Data extracts Block Start
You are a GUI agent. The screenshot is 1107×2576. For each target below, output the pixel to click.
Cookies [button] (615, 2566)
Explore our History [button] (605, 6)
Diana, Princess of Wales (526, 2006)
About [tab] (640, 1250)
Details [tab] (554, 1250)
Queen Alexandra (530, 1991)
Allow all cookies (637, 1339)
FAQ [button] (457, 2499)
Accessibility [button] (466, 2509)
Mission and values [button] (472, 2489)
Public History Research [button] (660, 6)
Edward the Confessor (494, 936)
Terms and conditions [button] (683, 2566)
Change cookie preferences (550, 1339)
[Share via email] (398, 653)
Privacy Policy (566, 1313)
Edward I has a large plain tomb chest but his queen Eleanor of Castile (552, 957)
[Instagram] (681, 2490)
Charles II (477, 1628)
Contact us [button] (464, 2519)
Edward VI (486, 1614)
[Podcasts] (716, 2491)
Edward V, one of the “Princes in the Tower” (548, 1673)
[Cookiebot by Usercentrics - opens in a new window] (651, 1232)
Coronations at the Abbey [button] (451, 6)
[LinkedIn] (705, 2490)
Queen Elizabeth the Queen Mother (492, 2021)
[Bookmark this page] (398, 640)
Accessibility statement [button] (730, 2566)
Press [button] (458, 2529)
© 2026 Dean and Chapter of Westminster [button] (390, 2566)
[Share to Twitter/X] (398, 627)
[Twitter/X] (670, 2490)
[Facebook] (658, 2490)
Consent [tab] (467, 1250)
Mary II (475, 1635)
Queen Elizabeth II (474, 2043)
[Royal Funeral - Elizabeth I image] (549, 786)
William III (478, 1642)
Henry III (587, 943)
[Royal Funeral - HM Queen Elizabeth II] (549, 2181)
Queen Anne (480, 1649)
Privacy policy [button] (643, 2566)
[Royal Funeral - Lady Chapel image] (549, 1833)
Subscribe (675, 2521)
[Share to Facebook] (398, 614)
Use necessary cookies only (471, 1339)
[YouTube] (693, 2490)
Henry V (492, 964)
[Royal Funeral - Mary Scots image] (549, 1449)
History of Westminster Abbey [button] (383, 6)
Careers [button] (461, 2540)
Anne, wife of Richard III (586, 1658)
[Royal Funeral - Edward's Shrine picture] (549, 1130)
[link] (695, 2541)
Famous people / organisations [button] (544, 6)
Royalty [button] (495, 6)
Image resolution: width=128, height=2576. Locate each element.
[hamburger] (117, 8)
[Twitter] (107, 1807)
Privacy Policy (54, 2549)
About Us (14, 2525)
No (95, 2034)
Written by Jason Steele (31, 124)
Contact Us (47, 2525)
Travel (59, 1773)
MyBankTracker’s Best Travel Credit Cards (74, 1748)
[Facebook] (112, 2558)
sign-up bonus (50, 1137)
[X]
Data extracts Block End
What to produce.
Lines holding "Westminster" in the data above: copy each of them.

Task response.
© 2026 Dean and Chapter of Westminster [button] (390, 2566)
History of Westminster Abbey [button] (383, 6)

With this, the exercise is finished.